§ What to work on
Copy word for word the lines in the records below, starting at the line with "At what coordinates should I click to accomplish: Click" and ending at the line with "This screenshot has width=562, height=411.". Skip the pictures.

========================

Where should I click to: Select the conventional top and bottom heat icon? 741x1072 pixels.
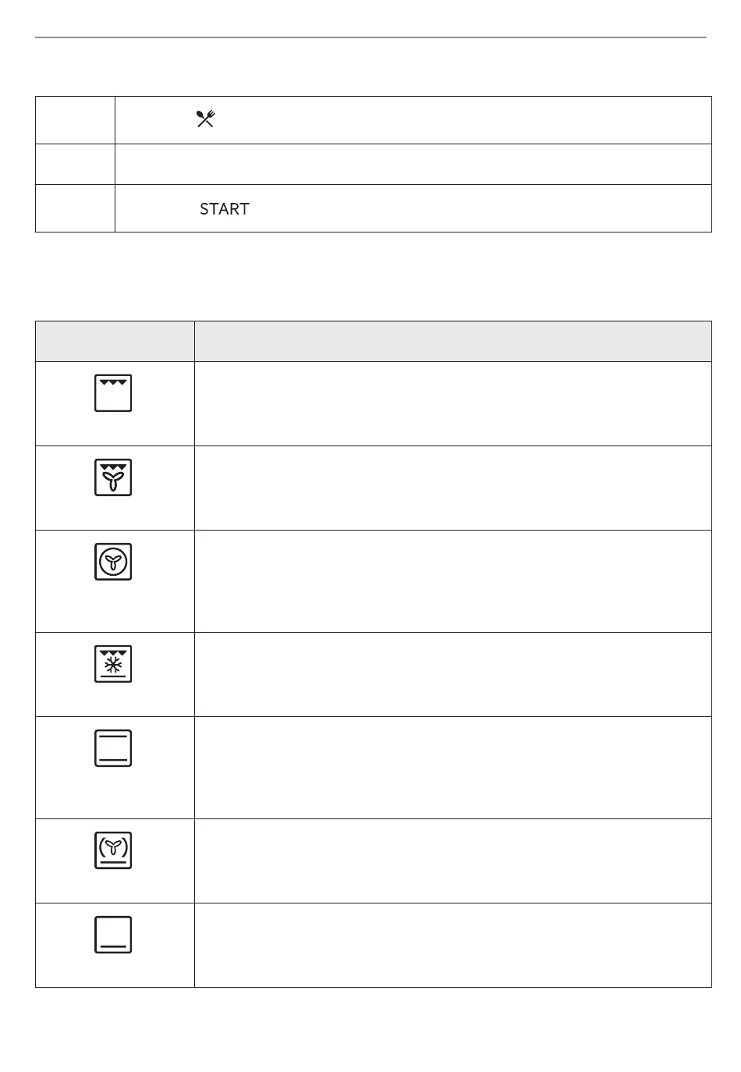click(114, 748)
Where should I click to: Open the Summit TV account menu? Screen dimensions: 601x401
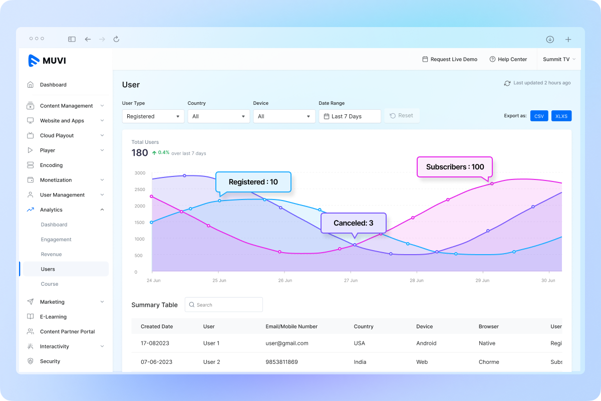tap(558, 59)
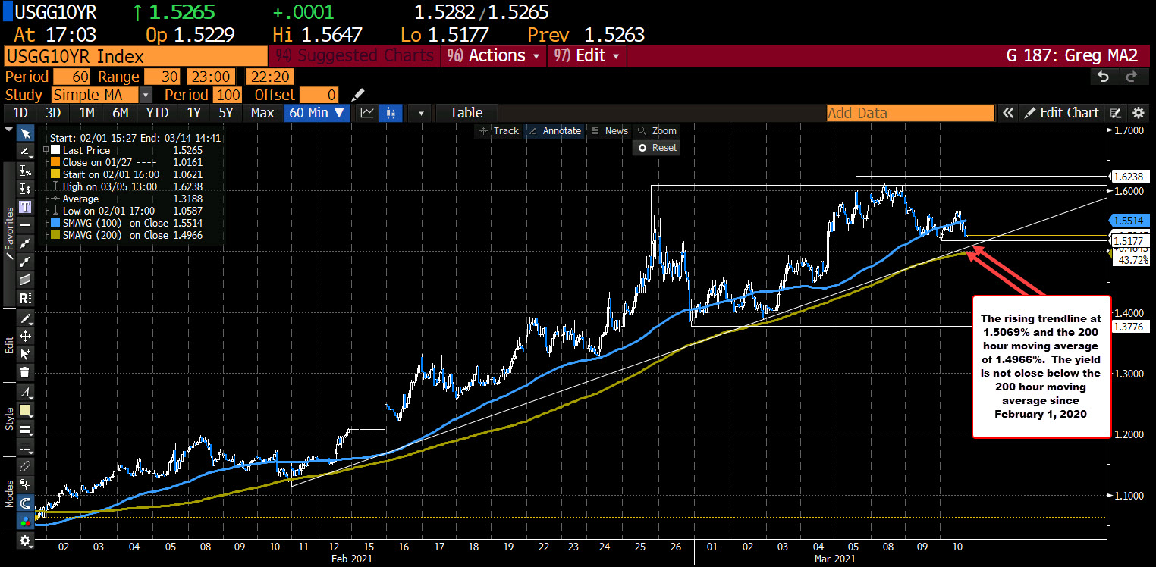
Task: Select the arrow pointer tool
Action: (x=25, y=133)
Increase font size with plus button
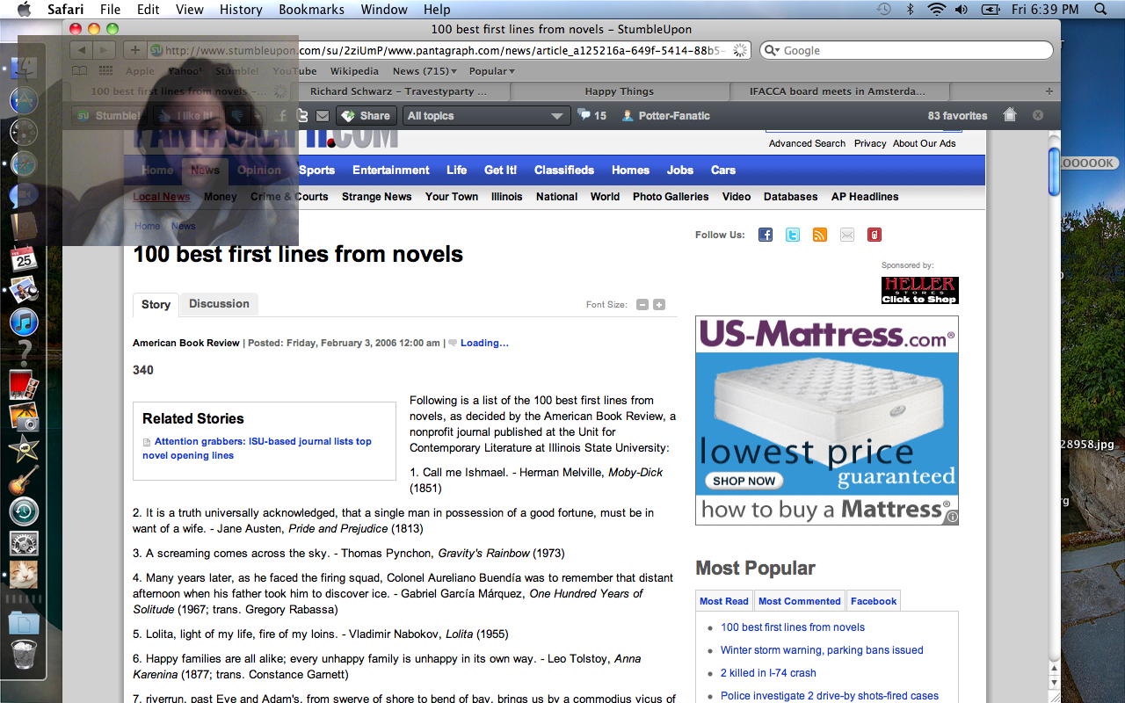1125x703 pixels. coord(659,305)
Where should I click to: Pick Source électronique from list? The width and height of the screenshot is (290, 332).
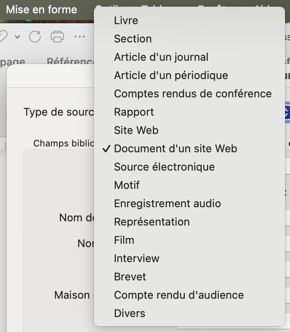tap(164, 167)
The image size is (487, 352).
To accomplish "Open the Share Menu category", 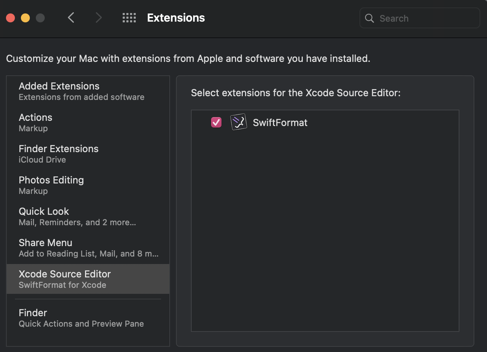I will 88,248.
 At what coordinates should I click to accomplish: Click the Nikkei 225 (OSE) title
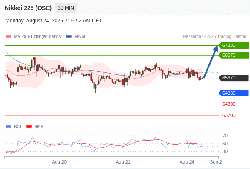click(28, 8)
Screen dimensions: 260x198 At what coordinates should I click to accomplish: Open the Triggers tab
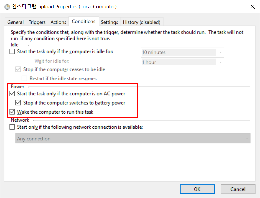37,22
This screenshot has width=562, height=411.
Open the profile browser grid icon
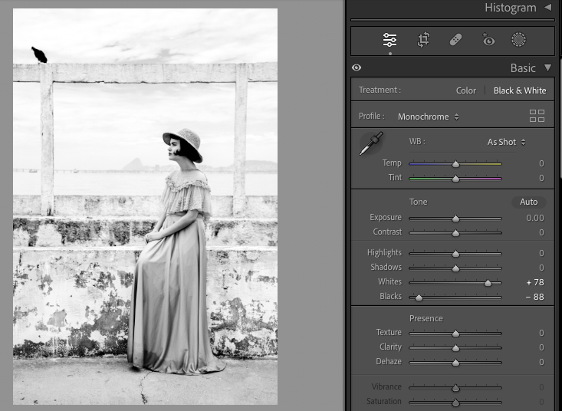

========================

§ Written response
 At what coordinates should I click to accomplish: Click the Nikkei 225 (OSE) title
click(28, 8)
Screen dimensions: 260x198 At what coordinates should I click to accomplish: Open the Triggers tab
37,22
This screenshot has width=562, height=411.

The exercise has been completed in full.